Le discours post-attentat est désormais tellement bien rodé qu’un ordinateur pourrait écrire les articles à la place des journalistes. Seuls les noms et les dates sont à changer.
Le récit se répète comme une ritournelle : l’islam n’y est pour rien, les terroristes sont une poignée de fous radicalisés sans lien avec l’islam ; ils lui font même un tort considérable ; d’ailleurs, les musulmans figurent aussi parmi les victimes, même si ce ne sont jamais les lieux ou les symboles musulmans qui sont visés. Et face à ces actes odieux, il faut certes prendre des mesures sécuritaires, y compris en détruisant les bases des terroristes à l’étranger, mais la meilleure réponse est surtout de ne rien changer, de continuer à vivre comme avant, de préserver nos valeurs et nos libertés, et surtout de rester unis en s’aimant les uns les autres car les pays européens n’ont pas d’ennemis.
Ce discours apaisant, centré sur la lutte contre le terrorisme, peut évidemment se justifier par la volonté d’éviter les violences intercommunautaires. Cette crainte a pu sembler d’autant plus sérieuse que, d’après Gilles Kepel, les violences interreligieuses sont justement supposées faire partie du plan des théoriciens de l’Etat islamique.
Toutefois, cette grille de lecture est-elle la bonne ? Pire : ne conduit-elle pas à faire fausse route ? Le scénario noir des affrontements communautaires ne s’est pas réalisé.
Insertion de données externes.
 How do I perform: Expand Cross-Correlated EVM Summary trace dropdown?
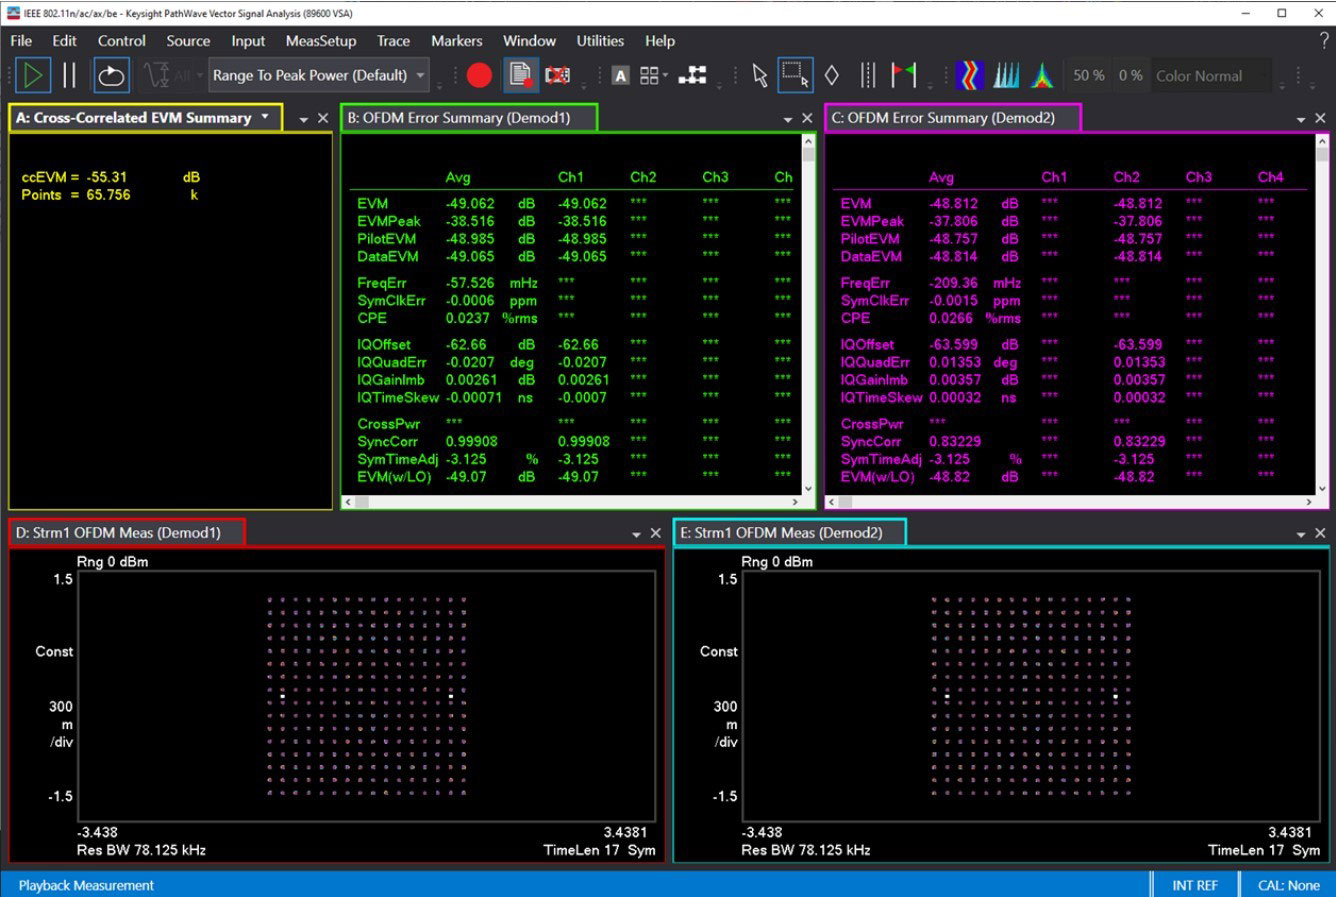pos(265,117)
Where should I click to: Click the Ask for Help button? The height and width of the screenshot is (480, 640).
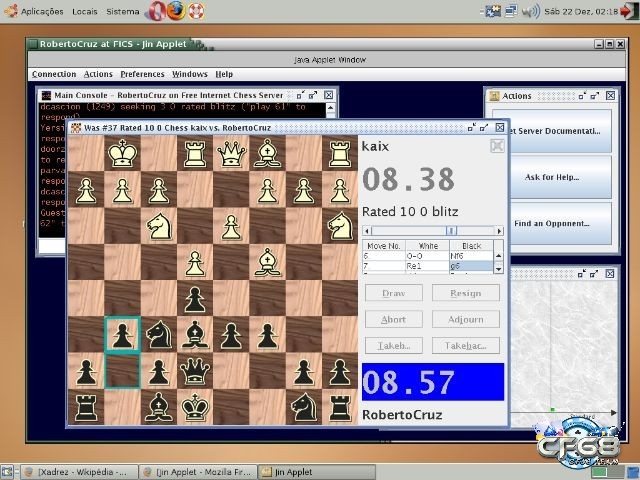coord(551,178)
La répétition la régularité des attaques sanglantes permettent maintenant d’avoir un peu de recul. La démonstration a été faite : dans aucun pays, les Européens ne sont descendus dans la rue pour s’en prendre aux musulmans. C’est même tout le contraire. En France, les actes islamophobes ont baissé et l’image des musulmans s’est plutôt améliorée. Et chaque nouvel attentat renforce un peu plus les appels à l’amour, rejetant encore plus loin tout débat sur les causes des problèmes, et sur l’islam en général. Que ce soit par crainte d’un basculement dans la guerre civile, ou par empathie envers une population musulmane qui est vue sous l’angle de la seule victimation, les pouvoirs publics s’attachent prioritairement à écarter tout débat de fond pour se cantonner éventuellement aux problèmes d’organisation institutionnelle, ce qui paraît aussi dérisoire qu’inefficace. La critique de l’islam est découragée, voire sanctionnée, au moins moralement. Critiquer l’islam devient un sport de combat. A-t-on encore le droit de dire que l’on n’aime pas l’islam ? Ne pas être en admiration suffit à rendre suspect. Et ne parlons pas de la dénonciation de l’obscurantisme religieux, qui n’est manifestement plus d’actualité au pays de Descartes et de Voltaire.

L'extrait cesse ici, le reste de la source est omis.